El olor especial, el gran rumor de la gente, las luces siempre tristes, tenían para mí un gran encanto, ya que envolvía todas mis impresiones en la maravilla de haber llegado por fin a una ciudad grande, adorada en mis ensueños por desconocida. Empecé a seguir —una gota entre la corriente— el rumbo de la masa humana que, cargada de maletas, se volcaba en la salida. Mi equipaje era un maletón muy pesado —porque estaba casi lleno de libros— y lo llevaba yo misma con toda la fuerza de mi juventud y de mi ansiosa expectación.

Un aire marino, pesado y fresco, entró en mis pulmones con la primera sensación confusa de la ciudad: una masa de casas dormidas; de establecimientos cerrados; de faroles como centinelas borrachos de soledad. Una respiración grande, dificultosa, venía con el cuchicheo de la madrugada. Muy cerca, a mi espalda, enfrente de las callejuelas misteriosas que conducen al Borne, sobre mi corazón excitado, estaba el mar.

Debía parecer una figura extraña con mi aspecto risueño y mi viejo abrigo que, a impulsos de la brisa, me azotaba las piernas, defendiendo mi maleta, desconfiada de los obsequiosos camàlics.

Recuerdo que, en pocos minutos, me quedé sola en la gran acera, porque la gente corría a coger los escasos taxis o luchaba por arracimarse en el tranvía.

Uno de esos viejos coches de caballos que han vuelto a surgir después de la guerra se detuvo delante de mí y lo tomé sin titubear, causando la envidia de un señor que se lanzaba detrás de él desesperado, agitando el sombrero.

Corrí aquella noche en el desvencijado vehículo, por anchas calles vacías y atravesé el corazón de la ciudad lleno de luz a toda hora, como yo quería que estuviese, en un viaje que me pareció corto y que para mí se cargaba de belleza.

El coche dio la vuelta a la plaza de la Universidad y recuerdo que el bello edificio me conmovió como un grave saludo de bienvenida.

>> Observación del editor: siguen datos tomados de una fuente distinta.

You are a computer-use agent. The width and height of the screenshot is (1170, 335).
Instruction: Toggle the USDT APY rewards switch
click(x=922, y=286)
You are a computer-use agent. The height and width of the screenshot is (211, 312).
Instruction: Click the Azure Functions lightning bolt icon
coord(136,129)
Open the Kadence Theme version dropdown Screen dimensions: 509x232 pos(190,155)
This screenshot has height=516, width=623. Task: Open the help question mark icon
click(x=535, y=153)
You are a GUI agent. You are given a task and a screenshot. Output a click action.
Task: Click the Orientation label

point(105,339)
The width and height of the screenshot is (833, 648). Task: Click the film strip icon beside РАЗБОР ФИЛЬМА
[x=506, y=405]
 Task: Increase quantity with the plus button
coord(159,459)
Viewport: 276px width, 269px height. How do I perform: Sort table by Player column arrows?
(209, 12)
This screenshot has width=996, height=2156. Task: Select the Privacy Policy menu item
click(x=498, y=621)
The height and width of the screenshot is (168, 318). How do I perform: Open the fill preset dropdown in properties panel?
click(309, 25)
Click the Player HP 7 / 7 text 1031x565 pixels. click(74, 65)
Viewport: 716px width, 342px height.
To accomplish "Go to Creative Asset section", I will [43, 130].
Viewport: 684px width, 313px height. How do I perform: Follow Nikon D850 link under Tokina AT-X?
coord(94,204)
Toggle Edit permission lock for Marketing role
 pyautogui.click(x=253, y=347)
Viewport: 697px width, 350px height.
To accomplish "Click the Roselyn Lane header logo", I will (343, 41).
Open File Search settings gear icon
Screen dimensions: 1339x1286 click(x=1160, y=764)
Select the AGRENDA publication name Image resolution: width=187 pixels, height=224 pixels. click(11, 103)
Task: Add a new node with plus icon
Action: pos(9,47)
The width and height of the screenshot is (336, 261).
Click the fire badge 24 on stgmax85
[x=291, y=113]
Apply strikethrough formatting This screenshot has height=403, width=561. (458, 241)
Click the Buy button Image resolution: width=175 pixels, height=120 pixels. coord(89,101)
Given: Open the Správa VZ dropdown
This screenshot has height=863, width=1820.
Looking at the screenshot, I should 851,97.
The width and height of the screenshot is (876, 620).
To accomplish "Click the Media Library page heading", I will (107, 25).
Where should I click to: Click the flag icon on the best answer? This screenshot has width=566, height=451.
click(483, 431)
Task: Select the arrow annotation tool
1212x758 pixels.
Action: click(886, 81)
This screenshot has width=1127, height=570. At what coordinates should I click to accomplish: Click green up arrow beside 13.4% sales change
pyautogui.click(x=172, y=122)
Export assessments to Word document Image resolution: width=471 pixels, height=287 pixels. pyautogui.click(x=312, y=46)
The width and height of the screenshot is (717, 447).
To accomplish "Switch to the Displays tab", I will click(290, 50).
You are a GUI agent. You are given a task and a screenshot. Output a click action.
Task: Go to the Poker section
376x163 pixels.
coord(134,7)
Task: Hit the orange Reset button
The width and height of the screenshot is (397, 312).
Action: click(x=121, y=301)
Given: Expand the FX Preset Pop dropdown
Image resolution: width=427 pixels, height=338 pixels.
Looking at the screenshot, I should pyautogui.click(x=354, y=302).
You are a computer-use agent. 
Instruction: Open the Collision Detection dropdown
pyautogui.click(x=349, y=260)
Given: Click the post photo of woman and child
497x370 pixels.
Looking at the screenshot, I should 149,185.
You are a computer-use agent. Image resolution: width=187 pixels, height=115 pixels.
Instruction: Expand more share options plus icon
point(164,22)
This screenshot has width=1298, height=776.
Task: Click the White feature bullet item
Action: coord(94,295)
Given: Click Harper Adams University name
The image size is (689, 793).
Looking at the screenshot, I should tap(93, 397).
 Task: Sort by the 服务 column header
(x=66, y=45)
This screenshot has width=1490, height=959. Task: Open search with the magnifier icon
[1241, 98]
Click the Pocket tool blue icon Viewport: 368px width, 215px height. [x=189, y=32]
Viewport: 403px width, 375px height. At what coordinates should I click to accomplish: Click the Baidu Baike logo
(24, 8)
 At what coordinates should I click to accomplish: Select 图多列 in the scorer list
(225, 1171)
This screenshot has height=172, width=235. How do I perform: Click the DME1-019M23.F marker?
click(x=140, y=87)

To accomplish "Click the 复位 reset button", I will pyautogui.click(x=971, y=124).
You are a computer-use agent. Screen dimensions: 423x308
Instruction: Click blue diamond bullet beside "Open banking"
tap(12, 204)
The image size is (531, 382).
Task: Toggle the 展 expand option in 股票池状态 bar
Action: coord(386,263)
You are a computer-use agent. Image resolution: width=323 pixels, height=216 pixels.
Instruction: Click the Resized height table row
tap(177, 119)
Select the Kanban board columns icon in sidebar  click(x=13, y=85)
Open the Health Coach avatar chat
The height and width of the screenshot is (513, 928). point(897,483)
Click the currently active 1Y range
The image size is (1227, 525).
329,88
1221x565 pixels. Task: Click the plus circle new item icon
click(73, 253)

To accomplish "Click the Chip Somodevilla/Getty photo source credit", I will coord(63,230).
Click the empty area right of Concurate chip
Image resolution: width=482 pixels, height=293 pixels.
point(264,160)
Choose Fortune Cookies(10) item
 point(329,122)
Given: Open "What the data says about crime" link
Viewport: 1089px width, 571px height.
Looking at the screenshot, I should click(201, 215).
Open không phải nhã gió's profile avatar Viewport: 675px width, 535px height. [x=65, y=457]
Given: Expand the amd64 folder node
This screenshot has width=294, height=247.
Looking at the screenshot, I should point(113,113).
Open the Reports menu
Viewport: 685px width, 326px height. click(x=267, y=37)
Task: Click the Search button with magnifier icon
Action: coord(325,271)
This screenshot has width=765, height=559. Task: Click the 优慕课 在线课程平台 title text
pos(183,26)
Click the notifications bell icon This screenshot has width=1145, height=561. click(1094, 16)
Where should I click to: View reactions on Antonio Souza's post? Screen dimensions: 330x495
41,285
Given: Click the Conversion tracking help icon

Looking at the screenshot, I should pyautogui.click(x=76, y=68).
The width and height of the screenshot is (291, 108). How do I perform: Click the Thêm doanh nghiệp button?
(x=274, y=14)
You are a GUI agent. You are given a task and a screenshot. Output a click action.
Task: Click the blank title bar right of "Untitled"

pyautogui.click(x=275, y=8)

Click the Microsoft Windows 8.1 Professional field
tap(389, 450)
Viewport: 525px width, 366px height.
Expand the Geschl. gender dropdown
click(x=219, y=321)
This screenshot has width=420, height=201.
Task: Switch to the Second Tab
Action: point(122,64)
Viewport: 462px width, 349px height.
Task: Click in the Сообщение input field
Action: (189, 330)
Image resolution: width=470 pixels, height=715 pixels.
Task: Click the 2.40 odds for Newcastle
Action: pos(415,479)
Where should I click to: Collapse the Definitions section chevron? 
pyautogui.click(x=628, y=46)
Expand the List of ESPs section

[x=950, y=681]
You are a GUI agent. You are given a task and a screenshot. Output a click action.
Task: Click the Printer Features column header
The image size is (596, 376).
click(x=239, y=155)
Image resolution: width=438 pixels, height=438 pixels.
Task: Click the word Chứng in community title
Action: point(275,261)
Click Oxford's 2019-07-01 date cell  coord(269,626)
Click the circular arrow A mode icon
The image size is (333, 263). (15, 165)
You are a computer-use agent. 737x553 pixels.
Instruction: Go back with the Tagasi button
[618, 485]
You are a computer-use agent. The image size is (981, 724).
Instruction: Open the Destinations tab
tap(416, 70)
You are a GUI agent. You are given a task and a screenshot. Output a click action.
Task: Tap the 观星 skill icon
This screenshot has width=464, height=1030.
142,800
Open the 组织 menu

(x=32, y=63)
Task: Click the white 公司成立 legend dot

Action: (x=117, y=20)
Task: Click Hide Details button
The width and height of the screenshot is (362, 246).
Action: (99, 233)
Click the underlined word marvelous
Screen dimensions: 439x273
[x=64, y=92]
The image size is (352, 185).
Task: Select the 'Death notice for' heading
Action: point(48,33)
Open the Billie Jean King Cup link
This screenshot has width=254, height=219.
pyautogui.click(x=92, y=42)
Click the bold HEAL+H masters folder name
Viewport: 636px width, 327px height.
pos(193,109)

Enfilamos la calle de Aribau, donde vivían mis parientes, con sus plátanos llenos aquel octubre de espeso verdor y su silencio vivido de la respiración de mil almas detrás de los balcones apagados. Las ruedas del coche levantaban una estela de ruido, que repercutía en mi cerebro. De improviso sentí crujir y balancearse todo el armatoste. Luego quedó inmóvil.

—Aquí es —dijo el cochero.

Levanté la cabeza hacia la casa frente a la cual estábamos. Filas de balcones se sucedían iguales con su hierro oscuro, guardando el secreto de las viviendas. Los miré y no pude adivinar cuáles serían aquellos a los que en adelante yo me asomaría. Con la mano un poco temblorosa di unas monedas al vigilante y cuando él cerró el portal detrás de mí, con gran temblor de hierro y cristales, comencé a subir muy despacio la escalera, cargada con mi maleta.

Todo empezaba a ser extraño a mi imaginación; los estrechos y desgastados escalones de mosaico, iluminados por la luz eléctrica, no tenían cabida en mi recuerdo.

Ante la puerta del piso me acometió un súbito temor de despertar a aquellas personas desconocidas que eran para mí, al fin y al cabo, mis parientes y estuve un rato titubeando antes de iniciar una tímida llamada a la que nadie contestó. Se empezaron a apretar los latidos de mi corazón y oprimí de nuevo el timbre. Oí una voz temblona: «¡Ya va! ¡Ya va!». Unos pies arrastrándose y unas manos torpes descorriendo cerrojos. Luego me pareció todo una pesadilla.